**WHAT YOU HAVE TO DO:**
Write out the data below verbatim, from the line with "You are a GUI" up to and including the last line of the data. Leave the pictures out.

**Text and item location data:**
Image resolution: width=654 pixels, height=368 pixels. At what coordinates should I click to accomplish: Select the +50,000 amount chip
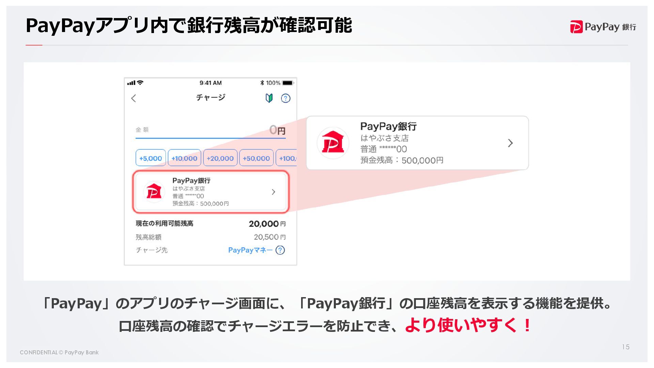[256, 158]
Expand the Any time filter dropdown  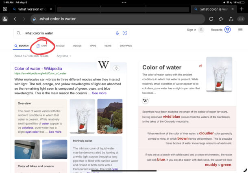(64, 56)
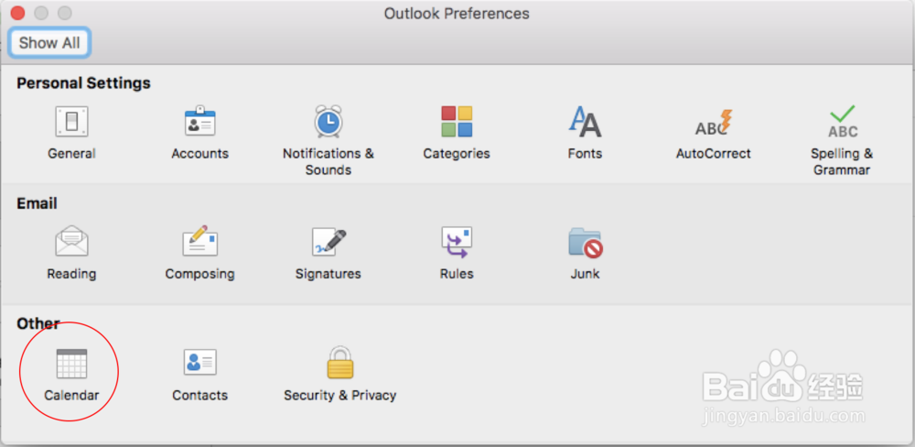The height and width of the screenshot is (447, 915).
Task: Click the red close window button
Action: click(x=17, y=14)
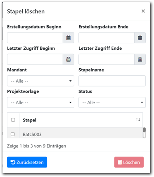Click into Erstellungsdatum Ende date field
This screenshot has height=177, width=154.
(x=107, y=38)
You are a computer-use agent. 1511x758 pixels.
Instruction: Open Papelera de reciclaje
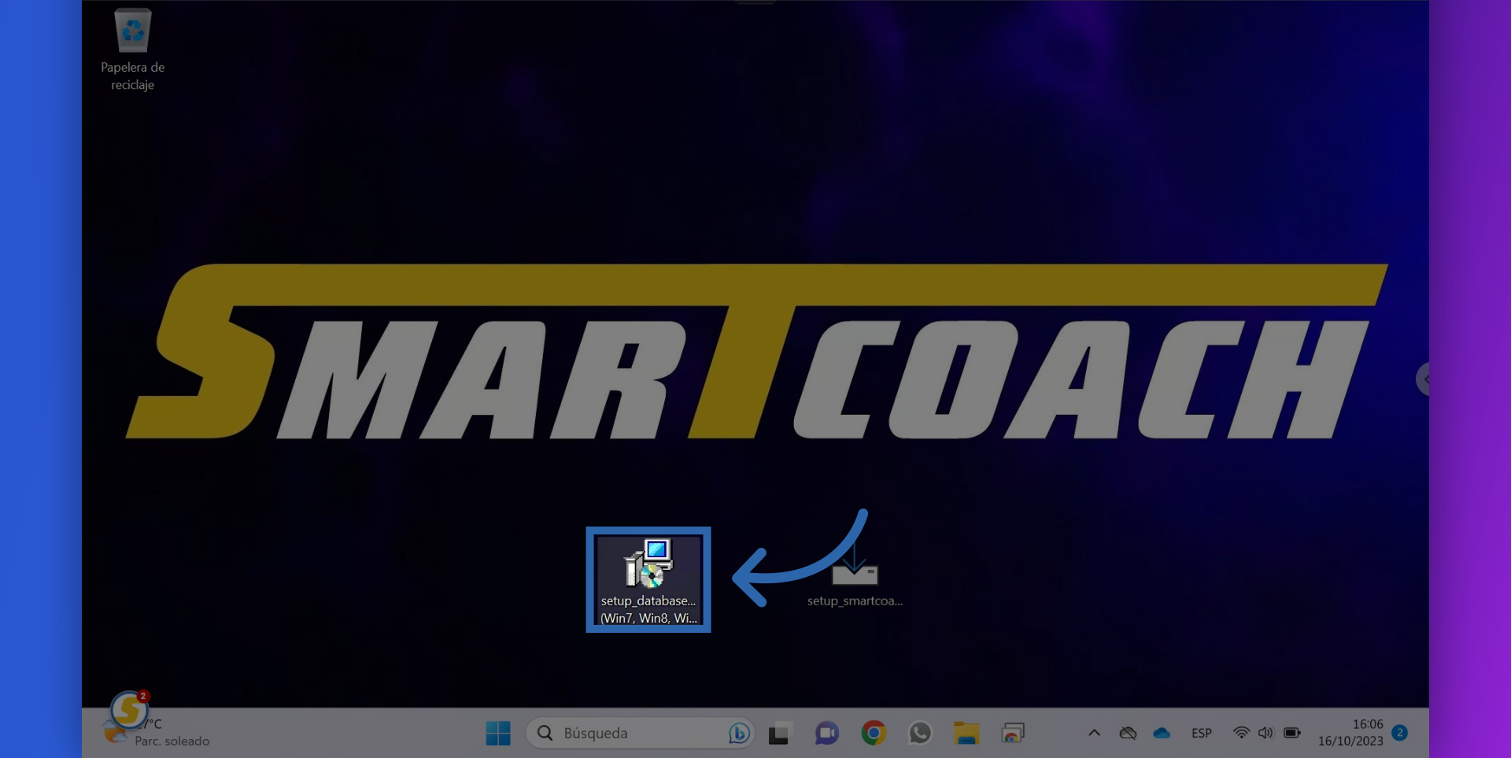[132, 31]
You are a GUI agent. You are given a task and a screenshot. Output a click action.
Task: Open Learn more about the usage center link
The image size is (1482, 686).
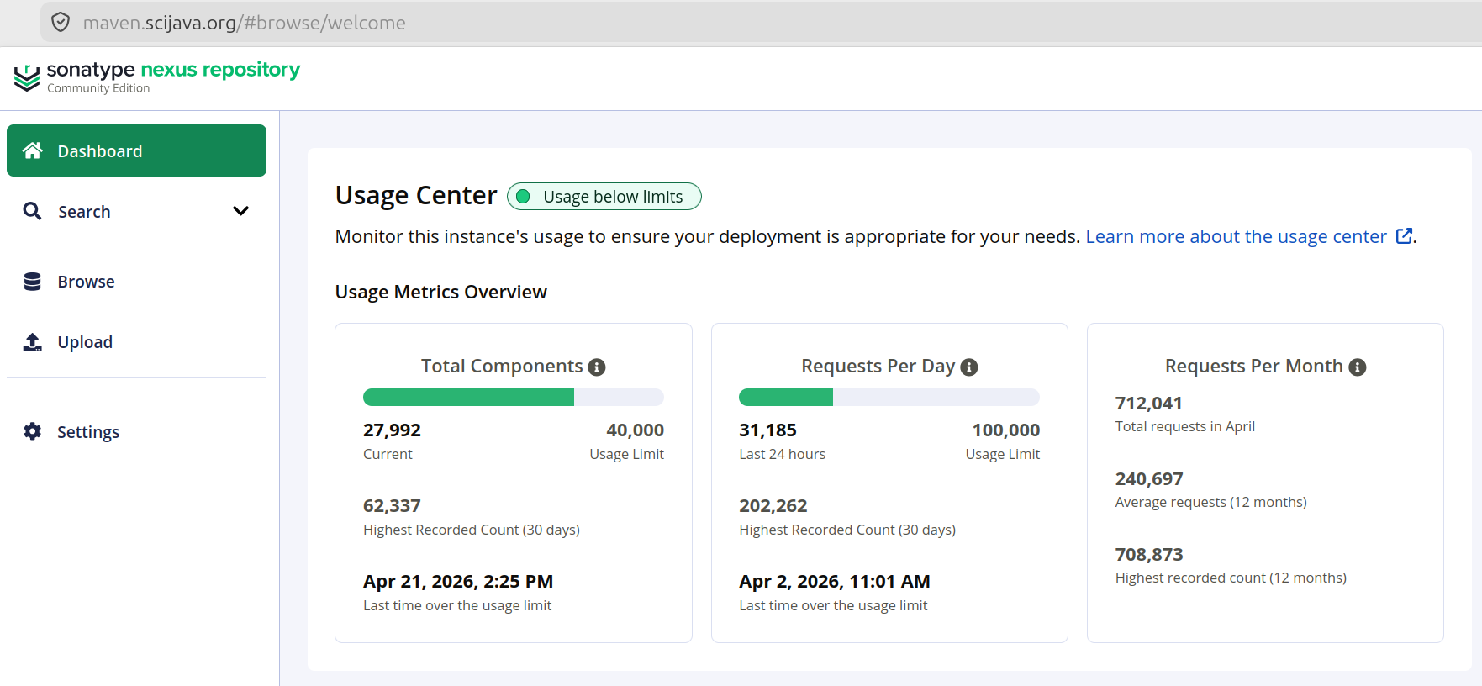pyautogui.click(x=1236, y=237)
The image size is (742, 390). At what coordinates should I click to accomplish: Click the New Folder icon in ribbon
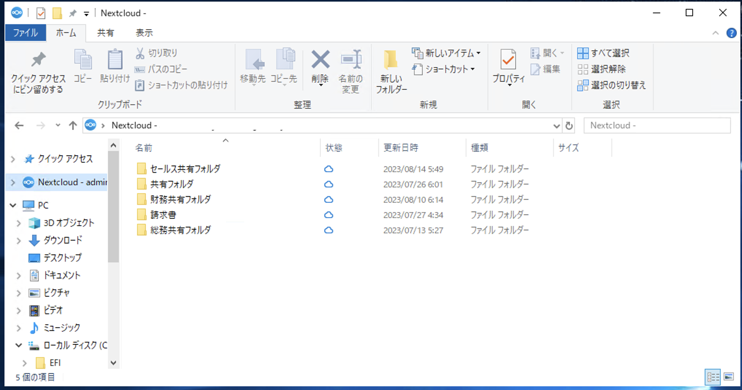391,61
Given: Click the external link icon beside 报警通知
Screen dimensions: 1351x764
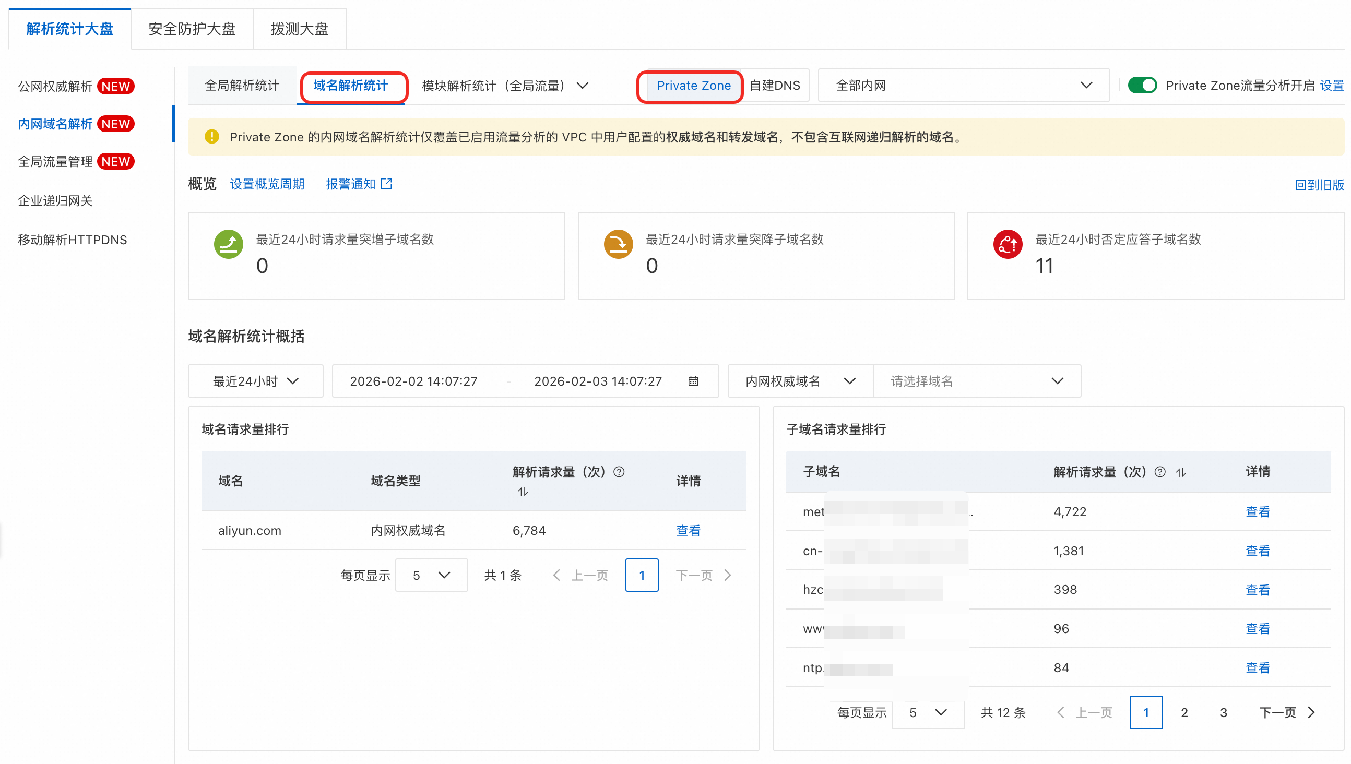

**RESULT:**
You are a GUI agent. You are given a task and a screenshot. Output a click action.
Task: Open Learn more about the usage center link
The image size is (1482, 686).
pyautogui.click(x=1236, y=237)
The image size is (742, 390). At what coordinates should I click to accomplish: Click the New Folder icon in ribbon
391,61
Given: Click the external link icon beside 报警通知
Screen dimensions: 1351x764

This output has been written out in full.